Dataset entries

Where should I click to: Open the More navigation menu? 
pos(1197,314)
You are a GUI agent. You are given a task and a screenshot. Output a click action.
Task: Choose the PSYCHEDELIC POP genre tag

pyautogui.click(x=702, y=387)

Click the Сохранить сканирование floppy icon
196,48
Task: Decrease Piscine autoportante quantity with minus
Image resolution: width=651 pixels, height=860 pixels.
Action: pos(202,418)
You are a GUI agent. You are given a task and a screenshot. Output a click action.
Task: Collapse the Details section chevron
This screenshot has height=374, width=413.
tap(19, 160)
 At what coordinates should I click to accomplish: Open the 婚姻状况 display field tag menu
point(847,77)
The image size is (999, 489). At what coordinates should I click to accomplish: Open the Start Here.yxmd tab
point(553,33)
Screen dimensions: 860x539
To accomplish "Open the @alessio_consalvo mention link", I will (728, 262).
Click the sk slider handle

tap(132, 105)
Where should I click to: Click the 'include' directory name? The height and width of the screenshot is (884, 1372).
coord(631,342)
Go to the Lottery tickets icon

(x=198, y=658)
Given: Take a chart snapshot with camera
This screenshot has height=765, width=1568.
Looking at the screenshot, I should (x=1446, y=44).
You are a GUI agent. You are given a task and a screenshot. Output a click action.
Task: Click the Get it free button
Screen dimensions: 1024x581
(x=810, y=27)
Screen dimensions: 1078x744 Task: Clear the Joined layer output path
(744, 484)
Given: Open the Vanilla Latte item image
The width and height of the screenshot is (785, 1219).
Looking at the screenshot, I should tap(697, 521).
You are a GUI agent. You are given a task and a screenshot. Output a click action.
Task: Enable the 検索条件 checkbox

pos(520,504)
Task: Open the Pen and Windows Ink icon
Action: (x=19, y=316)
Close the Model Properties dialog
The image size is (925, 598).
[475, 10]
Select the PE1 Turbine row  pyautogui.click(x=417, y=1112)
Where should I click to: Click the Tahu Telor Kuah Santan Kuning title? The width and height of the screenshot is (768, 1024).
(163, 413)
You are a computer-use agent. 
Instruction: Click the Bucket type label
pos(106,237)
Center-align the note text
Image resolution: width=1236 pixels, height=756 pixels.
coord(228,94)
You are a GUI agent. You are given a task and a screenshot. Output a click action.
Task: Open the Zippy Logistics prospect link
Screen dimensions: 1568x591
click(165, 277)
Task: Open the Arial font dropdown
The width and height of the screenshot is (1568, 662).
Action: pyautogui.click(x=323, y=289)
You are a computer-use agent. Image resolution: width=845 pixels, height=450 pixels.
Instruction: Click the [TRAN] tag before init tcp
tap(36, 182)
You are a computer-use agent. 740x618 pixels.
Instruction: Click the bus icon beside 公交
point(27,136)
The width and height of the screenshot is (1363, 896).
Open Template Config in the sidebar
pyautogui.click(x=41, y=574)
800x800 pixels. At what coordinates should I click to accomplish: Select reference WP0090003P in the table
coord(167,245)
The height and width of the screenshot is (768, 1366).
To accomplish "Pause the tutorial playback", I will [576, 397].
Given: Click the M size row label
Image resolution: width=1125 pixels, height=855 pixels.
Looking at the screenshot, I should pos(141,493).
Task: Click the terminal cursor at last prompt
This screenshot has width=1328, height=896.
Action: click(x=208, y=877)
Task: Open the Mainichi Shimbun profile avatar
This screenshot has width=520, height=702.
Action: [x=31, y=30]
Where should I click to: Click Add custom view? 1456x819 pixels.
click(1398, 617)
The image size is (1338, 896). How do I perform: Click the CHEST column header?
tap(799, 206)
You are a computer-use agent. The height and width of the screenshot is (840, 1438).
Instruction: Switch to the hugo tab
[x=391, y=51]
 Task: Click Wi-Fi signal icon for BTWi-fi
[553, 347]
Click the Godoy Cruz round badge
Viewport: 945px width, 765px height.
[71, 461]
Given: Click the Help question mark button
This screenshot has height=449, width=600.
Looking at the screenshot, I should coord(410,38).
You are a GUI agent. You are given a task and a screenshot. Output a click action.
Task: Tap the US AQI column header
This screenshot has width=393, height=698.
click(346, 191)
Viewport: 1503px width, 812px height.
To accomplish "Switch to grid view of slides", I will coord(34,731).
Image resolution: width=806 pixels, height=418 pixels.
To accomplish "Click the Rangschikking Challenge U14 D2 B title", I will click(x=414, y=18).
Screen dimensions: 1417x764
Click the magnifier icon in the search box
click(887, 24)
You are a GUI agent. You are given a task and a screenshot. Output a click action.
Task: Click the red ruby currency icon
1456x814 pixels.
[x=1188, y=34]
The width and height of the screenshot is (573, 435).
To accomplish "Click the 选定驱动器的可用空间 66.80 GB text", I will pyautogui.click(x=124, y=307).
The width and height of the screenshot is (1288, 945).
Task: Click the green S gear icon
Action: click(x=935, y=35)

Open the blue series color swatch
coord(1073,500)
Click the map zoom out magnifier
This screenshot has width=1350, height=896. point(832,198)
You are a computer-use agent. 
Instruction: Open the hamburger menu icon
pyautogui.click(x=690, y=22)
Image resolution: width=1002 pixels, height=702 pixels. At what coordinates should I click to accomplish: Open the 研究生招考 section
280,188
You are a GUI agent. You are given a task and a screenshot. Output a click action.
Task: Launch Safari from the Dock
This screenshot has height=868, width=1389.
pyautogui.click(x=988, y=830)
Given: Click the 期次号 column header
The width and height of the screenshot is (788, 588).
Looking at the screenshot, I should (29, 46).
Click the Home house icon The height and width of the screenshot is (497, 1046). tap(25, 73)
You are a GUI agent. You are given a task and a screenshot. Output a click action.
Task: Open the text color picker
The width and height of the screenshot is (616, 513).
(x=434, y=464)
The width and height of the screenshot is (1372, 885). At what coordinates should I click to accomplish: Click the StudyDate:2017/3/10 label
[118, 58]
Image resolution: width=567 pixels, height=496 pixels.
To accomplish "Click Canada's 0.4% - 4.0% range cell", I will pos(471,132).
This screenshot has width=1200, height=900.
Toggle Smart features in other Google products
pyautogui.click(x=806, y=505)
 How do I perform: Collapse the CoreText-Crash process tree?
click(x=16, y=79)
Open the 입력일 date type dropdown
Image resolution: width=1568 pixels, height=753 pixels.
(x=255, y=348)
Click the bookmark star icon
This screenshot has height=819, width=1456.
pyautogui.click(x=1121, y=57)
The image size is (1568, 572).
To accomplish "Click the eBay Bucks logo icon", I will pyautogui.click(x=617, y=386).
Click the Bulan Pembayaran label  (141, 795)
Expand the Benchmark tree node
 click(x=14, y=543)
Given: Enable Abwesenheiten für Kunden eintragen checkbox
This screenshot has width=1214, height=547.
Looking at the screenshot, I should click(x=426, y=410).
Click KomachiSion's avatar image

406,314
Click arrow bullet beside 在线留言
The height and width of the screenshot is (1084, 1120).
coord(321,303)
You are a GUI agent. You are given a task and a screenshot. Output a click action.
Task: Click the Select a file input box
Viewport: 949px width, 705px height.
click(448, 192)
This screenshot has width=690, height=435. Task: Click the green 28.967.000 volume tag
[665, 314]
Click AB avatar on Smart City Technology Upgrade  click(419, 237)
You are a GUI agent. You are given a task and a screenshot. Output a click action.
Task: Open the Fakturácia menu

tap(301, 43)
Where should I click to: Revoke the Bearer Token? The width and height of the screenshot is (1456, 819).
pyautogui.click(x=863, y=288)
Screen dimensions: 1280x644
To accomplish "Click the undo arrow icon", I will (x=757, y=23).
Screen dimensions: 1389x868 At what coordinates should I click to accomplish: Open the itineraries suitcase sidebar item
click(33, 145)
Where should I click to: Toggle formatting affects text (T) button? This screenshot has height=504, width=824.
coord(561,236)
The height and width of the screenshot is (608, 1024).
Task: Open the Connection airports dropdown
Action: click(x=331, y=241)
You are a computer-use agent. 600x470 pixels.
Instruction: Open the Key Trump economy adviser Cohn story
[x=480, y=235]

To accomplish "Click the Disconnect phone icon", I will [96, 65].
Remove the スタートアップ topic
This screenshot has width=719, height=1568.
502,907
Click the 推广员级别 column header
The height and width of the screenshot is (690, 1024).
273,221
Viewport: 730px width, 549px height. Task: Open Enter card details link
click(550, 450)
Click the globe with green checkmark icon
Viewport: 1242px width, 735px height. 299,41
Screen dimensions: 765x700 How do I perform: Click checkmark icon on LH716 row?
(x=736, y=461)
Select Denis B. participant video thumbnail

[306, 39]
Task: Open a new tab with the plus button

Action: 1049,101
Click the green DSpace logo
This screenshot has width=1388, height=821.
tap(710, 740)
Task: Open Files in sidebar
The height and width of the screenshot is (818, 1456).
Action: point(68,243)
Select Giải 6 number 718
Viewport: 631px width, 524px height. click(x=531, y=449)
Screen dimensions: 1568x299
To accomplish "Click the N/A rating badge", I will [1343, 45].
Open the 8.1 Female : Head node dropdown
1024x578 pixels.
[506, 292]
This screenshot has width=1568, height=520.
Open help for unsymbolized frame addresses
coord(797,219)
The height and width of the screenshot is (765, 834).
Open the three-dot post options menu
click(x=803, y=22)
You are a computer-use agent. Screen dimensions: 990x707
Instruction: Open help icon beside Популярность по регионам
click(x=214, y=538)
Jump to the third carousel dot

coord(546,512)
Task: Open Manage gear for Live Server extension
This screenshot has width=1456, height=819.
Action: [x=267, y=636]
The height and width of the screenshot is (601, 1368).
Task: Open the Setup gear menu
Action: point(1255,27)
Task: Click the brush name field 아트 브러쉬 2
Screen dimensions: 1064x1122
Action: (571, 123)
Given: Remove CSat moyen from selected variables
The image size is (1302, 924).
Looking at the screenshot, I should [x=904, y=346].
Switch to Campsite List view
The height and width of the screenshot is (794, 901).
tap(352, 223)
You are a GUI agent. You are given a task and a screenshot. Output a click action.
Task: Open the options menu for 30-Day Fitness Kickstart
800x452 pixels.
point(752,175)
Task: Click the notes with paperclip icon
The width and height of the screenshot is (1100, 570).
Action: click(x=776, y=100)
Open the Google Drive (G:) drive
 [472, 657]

■ What to do
Reproduce verbatim the lines above, from the line with "Where should I click to: Click the 'include'" to the line with "Select the PE1".

■ Written answer
Where should I click to: Click the 'include' directory name? The height and width of the screenshot is (884, 1372).
coord(631,342)
Go to the Lottery tickets icon

(x=198, y=658)
Given: Take a chart snapshot with camera
This screenshot has height=765, width=1568.
Looking at the screenshot, I should (x=1446, y=44).
You are a GUI agent. You are given a task and a screenshot. Output a click action.
Task: Click the Get it free button
Screen dimensions: 1024x581
(x=810, y=27)
Screen dimensions: 1078x744 Task: Clear the Joined layer output path
(744, 484)
Given: Open the Vanilla Latte item image
The width and height of the screenshot is (785, 1219).
Looking at the screenshot, I should tap(697, 521).
You are a GUI agent. You are given a task and a screenshot. Output a click action.
Task: Enable the 検索条件 checkbox

pos(520,504)
Task: Open the Pen and Windows Ink icon
Action: (x=19, y=316)
Close the Model Properties dialog
The image size is (925, 598).
[475, 10]
Select the PE1 Turbine row  pyautogui.click(x=417, y=1112)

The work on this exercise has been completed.